### [Consigne donnée A]
Placez dans une liste JSON de chaînes les lignes des enregistrements, une chaîne par ligne, en omettant les lignes vides. Partez du début des enregistrements et arrêtez-vous après la ligne qui contient "will click(x=1063, y=45).", celle-ci comprise.

___ Extrait présenté ___

La
relativité de la sensation d'exotisme est plus qu'avérée.
Ce n'est qu'un recul dans l'espace, un lointain, ou bien, le
lointain aboli, une surprise des premiers instants. Maintenant,
Voici que je vis très naturellement en des " pays enchanteurs ",
que je coudoie incurieusement des mœurs qui se
répètent... et que maintenant c'est le retour vers la vieille Europe, qui me
semble mirage...
Hier matin, sur le sentier qui contourne très exactement l'île, je pérégrine
en carriole américaine attelée d'une bête assez indocile. Le Morne comme pivot.
L'incessant récif. La mer calme. Le bruissement des feuilles sèches que les crabes
de terre halent péniblement dans leur trou. Voici Faa-Nui, la grande
vallée, nom hiératique de Bora Bora même.
Vers le soir sonne le tambour, l'appel consciencieux à la Upa-Upa, mais
sans écho. Des couples mornes passent. A grand-peine quatre danseurs, dont la
silhouette de belle allure de Terii Farani. La nuit tombe. Le tambour fait rage,
mené par un vieil aveugle dont il fait l'unique joie.
Et tout est rythme, en lui. Les épaules vibrent et dessinent très exactement
la danse. Il a des crescendos émus. Il incite à la danse. Les couples mornes,
indifférents, regardent. On fait cercle, sans conviction. Voici Terii Farani,
en tapa blanche, couronnée de grandes fleurs blanches, le nez légèrement
busqué, d'une courbe fière, les yeux battant, la bouche fine et belle, et de
belle cambrure, qui se décide à donner l'exemple. Les pieds marquent, vivement,
de tout petits pas. Les hanches ondulent sous le torse immuablement immobile.

___

### [Consigne donnée B]
Dans l'extrait présenté, qui mène le tambour ?

___ Données fournies ___

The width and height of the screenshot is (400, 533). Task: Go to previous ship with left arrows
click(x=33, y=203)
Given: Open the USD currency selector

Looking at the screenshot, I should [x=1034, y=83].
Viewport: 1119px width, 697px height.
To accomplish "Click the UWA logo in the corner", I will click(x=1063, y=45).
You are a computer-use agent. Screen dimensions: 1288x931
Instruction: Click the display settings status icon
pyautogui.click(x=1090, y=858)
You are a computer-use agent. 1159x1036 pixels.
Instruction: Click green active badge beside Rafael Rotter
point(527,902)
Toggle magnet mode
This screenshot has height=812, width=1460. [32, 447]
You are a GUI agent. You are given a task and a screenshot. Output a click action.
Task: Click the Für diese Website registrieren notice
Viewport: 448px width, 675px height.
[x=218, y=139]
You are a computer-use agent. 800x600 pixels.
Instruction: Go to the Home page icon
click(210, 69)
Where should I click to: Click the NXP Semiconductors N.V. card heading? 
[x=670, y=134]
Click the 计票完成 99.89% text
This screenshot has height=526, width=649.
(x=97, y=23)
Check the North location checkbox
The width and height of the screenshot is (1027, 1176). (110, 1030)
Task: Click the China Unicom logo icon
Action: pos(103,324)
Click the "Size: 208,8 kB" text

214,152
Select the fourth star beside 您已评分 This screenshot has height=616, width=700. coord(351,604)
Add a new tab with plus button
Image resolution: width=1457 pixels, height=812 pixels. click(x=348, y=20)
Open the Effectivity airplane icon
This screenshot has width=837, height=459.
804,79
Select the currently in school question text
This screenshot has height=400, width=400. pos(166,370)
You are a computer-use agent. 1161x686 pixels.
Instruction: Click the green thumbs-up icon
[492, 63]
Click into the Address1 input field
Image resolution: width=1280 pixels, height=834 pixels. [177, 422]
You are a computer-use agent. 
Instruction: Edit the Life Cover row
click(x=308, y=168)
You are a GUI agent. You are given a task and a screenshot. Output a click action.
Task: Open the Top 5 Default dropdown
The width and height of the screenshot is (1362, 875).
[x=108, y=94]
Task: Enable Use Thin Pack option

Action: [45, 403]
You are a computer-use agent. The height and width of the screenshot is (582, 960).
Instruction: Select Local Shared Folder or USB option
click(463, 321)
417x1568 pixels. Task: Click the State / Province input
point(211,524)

___

### [Résultat final A]
[
  "The width and height of the screenshot is (400, 533). Task: Go to previous ship with left arrows",
  "click(x=33, y=203)",
  "Given: Open the USD currency selector",
  "Looking at the screenshot, I should [x=1034, y=83].",
  "Viewport: 1119px width, 697px height.",
  "To accomplish \"Click the UWA logo in the corner\", I will click(x=1063, y=45)."
]

### [Résultat final B]
Un vieil aveugle.